UC Santa Cruz

Most big data processing tasks today rely heavily on graph and tensor algorithms to uncover useful information within real-world data. Graph algorithms are used to model relationships between entities, such as social networks. On the other hand, tensor algorithms are essential for processing multi-dimensional data, such as those encountered in machine learning, image recognition, and natural language processing.

Real-world data is sparse and irregular, making these data processing tasks difficult for modern processors. These algorithms require a significant amount of communication between compute and memory, and sometimes between different compute nodes for very large problem sizes. In this dissertation, we analyze graph and tensor workloads to understand data access patterns. We then present optimizations for improving data communication efficiency within the system to improve performance. We consider multiple problems, such as clique counting in graphs (computationally intensive), sparse tensor decomposition (effects of higher dimensionality) and distributed breadth-first search (synchronization and communication across a network).

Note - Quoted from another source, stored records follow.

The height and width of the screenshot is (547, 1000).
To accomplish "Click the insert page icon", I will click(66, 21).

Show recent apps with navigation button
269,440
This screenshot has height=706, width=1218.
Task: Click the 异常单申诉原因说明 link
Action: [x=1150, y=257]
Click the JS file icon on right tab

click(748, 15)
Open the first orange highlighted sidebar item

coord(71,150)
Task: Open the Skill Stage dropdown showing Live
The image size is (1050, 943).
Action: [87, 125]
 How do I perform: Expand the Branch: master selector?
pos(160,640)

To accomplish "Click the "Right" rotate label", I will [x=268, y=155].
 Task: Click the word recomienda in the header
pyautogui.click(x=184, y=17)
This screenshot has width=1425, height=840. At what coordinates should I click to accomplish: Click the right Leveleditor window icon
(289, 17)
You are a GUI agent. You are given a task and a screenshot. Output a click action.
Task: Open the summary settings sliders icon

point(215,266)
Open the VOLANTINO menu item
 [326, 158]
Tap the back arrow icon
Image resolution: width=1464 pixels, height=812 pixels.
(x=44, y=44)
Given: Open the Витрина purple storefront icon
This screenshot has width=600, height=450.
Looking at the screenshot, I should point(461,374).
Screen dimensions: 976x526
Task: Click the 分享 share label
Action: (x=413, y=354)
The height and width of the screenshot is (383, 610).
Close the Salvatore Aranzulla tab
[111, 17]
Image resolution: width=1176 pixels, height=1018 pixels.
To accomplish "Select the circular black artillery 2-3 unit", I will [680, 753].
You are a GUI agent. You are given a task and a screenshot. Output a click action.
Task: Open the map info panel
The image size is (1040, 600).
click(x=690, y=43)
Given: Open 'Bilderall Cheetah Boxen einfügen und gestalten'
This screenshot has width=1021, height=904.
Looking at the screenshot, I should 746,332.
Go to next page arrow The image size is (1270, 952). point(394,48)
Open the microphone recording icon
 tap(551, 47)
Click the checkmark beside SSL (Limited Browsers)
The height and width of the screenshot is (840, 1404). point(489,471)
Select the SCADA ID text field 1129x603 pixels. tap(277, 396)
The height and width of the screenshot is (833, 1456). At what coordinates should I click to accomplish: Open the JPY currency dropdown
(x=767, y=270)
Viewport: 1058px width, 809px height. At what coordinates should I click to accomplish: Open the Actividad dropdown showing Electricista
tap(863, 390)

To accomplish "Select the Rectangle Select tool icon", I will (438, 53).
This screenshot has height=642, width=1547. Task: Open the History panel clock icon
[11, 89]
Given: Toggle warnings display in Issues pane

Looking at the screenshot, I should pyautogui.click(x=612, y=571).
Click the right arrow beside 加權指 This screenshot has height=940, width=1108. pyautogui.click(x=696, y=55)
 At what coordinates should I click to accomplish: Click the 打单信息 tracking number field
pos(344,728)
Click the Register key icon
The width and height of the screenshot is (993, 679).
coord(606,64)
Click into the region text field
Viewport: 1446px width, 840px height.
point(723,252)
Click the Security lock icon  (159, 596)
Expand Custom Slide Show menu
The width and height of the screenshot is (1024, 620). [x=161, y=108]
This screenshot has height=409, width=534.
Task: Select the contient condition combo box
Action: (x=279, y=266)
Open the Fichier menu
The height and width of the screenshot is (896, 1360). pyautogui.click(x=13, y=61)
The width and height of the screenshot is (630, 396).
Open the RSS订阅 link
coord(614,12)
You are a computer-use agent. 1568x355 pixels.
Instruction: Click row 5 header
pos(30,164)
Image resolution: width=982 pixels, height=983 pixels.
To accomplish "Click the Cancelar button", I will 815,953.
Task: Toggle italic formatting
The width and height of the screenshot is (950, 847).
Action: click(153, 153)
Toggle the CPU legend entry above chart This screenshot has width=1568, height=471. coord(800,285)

In this dissertation, we present ComSpark, a clique counting algorithm which scales linearly on CPUs and outperforms GPUs in some cases. To improve the perfomance of sparse tensor decompositions, we present two software optimizations which improve memory bandwidth utilization. Finally, we reduce the amount of communication required in distributed breadth-first search by using asynchronous actor messages. Our techniques allow challenging sparse workloads to run faster, and enable us to process larger graphs and tensors on current hardware.